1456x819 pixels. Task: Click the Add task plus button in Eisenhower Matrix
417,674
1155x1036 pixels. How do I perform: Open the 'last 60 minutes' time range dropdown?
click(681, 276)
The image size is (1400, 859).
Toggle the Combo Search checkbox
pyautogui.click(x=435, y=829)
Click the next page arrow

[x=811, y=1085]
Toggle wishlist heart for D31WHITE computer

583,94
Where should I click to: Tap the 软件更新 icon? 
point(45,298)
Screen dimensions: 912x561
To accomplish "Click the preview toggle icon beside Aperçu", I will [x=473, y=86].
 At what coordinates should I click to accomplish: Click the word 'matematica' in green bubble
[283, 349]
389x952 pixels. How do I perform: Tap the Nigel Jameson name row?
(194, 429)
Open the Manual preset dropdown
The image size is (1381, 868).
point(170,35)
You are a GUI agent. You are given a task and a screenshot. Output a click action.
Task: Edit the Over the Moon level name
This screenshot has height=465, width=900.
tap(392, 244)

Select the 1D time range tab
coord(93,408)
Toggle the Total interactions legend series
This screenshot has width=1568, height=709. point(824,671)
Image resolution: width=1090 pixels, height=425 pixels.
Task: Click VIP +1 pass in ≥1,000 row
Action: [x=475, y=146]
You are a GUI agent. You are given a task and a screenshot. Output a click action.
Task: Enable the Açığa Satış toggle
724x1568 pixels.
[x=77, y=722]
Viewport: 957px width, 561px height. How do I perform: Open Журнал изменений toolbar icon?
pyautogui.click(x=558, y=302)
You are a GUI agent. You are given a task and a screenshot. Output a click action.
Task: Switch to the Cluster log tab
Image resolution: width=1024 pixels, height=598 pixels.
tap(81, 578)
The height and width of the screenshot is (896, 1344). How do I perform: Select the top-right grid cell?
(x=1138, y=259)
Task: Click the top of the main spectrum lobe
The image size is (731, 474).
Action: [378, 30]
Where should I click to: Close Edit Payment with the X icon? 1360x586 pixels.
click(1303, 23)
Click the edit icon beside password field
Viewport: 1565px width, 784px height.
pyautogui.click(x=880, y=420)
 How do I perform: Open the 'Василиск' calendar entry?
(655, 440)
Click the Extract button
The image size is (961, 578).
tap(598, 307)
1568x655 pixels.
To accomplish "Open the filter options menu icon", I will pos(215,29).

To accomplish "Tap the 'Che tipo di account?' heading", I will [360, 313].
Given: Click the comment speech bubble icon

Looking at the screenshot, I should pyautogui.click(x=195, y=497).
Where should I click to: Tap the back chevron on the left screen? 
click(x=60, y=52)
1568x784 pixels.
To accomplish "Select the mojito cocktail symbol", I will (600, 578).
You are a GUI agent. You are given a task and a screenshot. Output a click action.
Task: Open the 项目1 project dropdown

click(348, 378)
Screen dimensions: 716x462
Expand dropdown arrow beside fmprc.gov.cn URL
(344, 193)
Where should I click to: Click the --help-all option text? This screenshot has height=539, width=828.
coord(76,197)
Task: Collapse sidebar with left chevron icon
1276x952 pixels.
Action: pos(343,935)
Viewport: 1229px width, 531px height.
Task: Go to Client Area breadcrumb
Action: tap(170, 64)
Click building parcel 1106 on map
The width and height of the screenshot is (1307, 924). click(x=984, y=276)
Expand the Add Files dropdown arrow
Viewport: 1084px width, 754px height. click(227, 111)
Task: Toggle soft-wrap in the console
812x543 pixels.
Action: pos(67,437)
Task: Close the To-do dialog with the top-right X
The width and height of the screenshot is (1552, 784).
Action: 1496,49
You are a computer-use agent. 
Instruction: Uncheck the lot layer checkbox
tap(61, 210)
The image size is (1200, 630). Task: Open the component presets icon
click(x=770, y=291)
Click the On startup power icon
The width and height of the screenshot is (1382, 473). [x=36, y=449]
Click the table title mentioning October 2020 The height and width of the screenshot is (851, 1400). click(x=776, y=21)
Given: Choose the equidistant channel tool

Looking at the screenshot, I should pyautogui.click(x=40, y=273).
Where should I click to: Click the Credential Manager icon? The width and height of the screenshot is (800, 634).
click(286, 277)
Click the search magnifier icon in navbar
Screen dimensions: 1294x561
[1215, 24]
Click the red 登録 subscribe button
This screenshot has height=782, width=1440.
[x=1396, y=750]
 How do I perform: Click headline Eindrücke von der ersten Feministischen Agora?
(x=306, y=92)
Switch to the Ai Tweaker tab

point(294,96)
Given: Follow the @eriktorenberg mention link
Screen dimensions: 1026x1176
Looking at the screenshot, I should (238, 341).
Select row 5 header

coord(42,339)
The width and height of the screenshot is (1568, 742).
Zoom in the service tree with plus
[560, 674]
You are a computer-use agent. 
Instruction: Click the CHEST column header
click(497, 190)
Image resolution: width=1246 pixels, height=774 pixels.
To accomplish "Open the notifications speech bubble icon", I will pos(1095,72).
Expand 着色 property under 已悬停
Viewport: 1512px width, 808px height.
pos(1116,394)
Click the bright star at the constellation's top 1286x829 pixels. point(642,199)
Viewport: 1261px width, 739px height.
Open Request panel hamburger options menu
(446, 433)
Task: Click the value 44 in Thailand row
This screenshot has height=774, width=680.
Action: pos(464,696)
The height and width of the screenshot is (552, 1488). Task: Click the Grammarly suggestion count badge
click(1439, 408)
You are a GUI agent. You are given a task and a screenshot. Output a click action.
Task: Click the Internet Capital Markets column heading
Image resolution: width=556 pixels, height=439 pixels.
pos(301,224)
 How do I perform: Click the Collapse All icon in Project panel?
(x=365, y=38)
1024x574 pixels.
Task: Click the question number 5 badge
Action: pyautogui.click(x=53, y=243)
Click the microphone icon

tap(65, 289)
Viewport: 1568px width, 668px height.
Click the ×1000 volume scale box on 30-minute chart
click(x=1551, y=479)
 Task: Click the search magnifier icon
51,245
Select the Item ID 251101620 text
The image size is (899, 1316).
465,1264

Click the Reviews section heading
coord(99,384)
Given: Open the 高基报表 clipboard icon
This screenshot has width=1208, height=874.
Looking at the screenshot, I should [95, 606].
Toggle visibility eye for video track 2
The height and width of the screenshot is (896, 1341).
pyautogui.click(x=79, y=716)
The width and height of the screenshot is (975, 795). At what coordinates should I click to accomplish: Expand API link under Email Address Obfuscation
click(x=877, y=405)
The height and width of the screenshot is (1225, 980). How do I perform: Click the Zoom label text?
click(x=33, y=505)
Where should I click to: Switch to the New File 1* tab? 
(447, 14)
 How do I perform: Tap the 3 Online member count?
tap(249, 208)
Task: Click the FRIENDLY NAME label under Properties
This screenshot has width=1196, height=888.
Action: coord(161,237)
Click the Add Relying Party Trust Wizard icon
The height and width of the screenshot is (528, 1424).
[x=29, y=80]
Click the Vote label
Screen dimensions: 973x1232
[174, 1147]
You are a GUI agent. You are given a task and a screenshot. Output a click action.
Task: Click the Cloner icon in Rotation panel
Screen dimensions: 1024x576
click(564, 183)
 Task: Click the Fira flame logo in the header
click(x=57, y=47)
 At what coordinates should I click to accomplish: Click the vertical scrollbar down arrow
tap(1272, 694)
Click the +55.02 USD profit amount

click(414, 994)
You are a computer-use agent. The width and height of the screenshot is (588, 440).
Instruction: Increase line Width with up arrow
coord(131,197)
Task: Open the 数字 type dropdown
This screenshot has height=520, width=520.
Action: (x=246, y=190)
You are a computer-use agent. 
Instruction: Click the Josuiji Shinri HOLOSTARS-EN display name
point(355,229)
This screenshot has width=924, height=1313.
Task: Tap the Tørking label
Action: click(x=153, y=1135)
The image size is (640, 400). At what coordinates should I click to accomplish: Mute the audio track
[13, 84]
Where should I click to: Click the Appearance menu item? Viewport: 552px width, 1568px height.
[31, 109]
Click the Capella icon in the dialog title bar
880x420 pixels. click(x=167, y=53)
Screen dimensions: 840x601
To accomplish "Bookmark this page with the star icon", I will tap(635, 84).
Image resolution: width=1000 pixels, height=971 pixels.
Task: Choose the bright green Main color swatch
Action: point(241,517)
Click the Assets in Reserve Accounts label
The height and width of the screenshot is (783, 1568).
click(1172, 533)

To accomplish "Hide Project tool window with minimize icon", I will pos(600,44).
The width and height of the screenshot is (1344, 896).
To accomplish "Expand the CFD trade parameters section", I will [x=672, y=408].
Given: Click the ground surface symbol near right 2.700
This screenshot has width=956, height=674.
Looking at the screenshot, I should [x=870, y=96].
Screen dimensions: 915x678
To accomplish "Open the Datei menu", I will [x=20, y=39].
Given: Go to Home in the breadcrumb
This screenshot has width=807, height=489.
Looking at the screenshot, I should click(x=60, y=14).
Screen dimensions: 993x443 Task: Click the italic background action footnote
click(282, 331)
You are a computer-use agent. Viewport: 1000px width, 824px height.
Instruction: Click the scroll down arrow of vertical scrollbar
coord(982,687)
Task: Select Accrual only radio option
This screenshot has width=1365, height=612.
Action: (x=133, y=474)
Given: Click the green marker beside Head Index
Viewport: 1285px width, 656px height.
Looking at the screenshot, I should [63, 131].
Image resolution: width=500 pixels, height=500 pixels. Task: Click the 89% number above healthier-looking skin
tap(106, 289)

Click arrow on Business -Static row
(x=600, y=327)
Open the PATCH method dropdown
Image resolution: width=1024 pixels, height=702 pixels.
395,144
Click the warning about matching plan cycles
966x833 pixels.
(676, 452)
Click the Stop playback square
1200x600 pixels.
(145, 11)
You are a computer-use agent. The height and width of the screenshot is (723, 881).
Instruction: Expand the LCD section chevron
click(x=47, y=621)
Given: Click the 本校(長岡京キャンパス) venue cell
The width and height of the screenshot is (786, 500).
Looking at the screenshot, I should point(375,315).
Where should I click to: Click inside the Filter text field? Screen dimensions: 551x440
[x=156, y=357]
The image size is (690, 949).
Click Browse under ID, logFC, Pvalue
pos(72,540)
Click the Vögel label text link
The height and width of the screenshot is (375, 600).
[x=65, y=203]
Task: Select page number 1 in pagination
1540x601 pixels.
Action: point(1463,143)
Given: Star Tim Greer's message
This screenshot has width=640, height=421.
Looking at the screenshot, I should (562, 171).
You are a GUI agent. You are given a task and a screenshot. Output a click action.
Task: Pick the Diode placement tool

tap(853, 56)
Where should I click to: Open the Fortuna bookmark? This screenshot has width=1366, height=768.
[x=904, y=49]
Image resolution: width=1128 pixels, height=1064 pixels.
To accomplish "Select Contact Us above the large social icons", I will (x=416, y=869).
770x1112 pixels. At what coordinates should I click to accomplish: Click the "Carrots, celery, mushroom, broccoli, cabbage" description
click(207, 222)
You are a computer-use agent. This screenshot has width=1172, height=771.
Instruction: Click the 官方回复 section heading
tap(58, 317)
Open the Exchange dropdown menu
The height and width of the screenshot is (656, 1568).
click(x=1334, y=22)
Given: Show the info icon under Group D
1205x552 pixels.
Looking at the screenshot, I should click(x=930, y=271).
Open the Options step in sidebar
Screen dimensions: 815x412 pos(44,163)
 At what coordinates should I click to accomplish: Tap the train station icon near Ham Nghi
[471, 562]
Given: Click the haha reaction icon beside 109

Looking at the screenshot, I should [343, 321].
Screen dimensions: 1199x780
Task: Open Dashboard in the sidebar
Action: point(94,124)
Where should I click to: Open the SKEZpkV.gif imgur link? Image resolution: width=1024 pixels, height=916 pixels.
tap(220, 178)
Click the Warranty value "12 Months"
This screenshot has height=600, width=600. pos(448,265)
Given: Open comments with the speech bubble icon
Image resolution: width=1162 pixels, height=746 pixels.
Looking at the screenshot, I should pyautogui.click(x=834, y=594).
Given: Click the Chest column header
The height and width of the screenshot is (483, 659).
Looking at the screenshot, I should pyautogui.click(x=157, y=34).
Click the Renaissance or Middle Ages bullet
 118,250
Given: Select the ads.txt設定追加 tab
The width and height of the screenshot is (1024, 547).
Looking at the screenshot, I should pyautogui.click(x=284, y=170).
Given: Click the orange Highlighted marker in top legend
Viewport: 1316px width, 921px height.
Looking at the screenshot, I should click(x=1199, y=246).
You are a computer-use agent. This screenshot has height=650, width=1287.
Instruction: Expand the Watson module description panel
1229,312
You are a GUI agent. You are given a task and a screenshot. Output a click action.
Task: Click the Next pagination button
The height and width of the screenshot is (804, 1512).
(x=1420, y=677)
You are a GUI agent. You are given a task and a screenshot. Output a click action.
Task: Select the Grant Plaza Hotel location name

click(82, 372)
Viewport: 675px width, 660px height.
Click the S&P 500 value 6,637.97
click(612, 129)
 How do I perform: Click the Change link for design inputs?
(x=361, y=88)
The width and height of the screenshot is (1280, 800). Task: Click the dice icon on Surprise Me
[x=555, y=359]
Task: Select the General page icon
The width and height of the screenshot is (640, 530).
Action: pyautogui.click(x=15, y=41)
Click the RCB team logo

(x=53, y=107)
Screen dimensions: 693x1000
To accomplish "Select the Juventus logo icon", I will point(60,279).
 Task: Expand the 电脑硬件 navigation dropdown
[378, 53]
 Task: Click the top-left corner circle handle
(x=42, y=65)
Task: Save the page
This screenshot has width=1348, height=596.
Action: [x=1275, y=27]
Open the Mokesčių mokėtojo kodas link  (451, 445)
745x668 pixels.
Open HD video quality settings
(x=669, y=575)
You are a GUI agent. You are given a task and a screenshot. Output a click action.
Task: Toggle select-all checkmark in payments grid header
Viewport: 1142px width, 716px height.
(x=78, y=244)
◇ ◇ ◇ ◇ ◇ ◇ ◇
## Exercise details:
In the listing above, the line with "Open HD video quality settings" and every line after it must be set down word for word, and no other line.

## Task result:
Open HD video quality settings
(x=669, y=575)
You are a GUI agent. You are given a task and a screenshot. Output a click action.
Task: Toggle select-all checkmark in payments grid header
Viewport: 1142px width, 716px height.
(x=78, y=244)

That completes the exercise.